Job :: Edit the part of the entries that opens with the line containing "Future Shock (180, 614)" and closes with the line containing "July (175, 664)" by replacing "Newer Post" with "Next Post". Write out only those lines, changing nothing else.

[Stored dataset entries]

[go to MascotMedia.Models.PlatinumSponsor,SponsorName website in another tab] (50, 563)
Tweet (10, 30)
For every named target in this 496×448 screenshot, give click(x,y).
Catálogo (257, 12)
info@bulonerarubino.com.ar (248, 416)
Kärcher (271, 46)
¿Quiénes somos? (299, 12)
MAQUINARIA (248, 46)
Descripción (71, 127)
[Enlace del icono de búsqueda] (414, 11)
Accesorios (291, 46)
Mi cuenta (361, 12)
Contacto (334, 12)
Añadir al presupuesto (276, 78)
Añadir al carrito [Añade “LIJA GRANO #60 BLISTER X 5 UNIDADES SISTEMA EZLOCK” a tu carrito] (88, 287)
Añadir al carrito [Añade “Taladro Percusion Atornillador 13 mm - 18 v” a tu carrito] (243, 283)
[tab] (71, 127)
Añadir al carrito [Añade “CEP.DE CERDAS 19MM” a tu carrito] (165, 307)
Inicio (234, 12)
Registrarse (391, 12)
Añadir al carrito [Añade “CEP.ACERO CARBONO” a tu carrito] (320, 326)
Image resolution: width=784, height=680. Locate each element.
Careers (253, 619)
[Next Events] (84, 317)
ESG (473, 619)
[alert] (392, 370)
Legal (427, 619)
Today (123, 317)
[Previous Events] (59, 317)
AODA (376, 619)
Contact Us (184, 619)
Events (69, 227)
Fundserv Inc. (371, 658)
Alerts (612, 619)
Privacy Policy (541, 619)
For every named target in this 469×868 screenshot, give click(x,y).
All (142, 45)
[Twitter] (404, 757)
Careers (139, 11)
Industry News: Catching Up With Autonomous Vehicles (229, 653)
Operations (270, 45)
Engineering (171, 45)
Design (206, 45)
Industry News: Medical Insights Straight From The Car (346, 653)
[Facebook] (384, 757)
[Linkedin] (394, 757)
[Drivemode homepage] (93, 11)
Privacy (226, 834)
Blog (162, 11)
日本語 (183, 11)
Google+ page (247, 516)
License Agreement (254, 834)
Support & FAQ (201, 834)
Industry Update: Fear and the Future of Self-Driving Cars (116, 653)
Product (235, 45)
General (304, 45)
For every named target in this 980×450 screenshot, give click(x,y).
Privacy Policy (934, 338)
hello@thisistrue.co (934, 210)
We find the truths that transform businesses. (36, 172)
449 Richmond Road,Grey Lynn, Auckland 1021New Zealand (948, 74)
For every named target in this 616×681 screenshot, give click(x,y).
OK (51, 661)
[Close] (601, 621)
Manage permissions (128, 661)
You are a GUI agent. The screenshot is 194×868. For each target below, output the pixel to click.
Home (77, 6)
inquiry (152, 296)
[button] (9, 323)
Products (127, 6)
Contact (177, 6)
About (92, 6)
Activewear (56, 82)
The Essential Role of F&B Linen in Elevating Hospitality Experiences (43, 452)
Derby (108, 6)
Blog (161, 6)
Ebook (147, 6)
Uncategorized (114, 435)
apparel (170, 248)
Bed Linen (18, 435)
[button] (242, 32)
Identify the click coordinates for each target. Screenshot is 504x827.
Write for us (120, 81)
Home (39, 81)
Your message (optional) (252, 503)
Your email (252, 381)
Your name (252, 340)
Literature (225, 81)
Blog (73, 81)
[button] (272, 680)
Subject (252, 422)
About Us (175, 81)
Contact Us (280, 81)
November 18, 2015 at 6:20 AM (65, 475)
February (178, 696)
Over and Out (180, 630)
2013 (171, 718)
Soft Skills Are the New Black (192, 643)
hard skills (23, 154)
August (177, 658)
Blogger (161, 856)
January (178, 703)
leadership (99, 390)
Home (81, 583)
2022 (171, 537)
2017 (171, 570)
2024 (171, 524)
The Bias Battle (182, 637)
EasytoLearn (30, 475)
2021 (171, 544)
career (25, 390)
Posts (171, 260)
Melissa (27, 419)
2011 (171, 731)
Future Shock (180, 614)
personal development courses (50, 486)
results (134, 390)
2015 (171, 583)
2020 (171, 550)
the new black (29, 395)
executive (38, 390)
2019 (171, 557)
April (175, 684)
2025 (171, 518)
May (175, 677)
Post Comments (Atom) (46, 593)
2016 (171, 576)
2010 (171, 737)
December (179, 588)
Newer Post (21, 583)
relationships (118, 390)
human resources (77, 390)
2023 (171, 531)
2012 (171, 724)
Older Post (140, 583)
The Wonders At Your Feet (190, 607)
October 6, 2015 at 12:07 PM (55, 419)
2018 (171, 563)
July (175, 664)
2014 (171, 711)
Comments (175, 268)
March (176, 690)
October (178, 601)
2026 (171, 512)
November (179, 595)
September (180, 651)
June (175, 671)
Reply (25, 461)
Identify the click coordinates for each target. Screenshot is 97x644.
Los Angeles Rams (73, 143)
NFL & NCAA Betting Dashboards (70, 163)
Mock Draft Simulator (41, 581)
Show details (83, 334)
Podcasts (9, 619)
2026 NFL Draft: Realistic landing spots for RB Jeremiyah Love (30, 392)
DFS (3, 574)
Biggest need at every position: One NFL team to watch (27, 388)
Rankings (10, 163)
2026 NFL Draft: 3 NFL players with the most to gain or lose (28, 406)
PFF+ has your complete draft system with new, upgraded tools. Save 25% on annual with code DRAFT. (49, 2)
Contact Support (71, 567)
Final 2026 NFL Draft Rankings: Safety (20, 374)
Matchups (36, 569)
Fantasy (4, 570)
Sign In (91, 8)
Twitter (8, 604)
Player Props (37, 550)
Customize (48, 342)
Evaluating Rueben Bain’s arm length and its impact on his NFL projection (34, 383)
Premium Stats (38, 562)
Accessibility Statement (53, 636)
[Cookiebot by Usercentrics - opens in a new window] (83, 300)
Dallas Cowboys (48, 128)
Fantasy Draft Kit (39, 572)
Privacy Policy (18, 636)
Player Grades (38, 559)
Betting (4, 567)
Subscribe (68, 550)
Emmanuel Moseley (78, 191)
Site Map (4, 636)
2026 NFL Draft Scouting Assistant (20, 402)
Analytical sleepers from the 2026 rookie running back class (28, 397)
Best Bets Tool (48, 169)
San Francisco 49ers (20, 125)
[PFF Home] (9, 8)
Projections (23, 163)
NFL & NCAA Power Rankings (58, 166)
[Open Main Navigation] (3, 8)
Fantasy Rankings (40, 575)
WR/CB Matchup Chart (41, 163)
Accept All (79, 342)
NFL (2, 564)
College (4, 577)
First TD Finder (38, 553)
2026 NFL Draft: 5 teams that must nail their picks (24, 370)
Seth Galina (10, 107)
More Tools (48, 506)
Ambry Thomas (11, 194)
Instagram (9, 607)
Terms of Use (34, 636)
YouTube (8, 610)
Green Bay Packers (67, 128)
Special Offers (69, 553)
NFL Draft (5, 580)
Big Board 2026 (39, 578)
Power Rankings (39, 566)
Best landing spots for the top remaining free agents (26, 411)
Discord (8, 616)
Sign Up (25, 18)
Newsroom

The reply ::
Future Shock (180, 614)
personal development courses (50, 486)
results (134, 390)
2015 (171, 583)
2020 (171, 550)
the new black (29, 395)
executive (38, 390)
2019 (171, 557)
April (175, 684)
2025 (171, 518)
May (175, 677)
Post Comments (Atom) (46, 593)
2016 (171, 576)
2010 (171, 737)
December (179, 588)
Next Post (21, 583)
relationships (118, 390)
human resources (77, 390)
2023 (171, 531)
2012 (171, 724)
Older Post (140, 583)
The Wonders At Your Feet (190, 607)
October 6, 2015 at 12:07 PM (55, 419)
2018 (171, 563)
July (175, 664)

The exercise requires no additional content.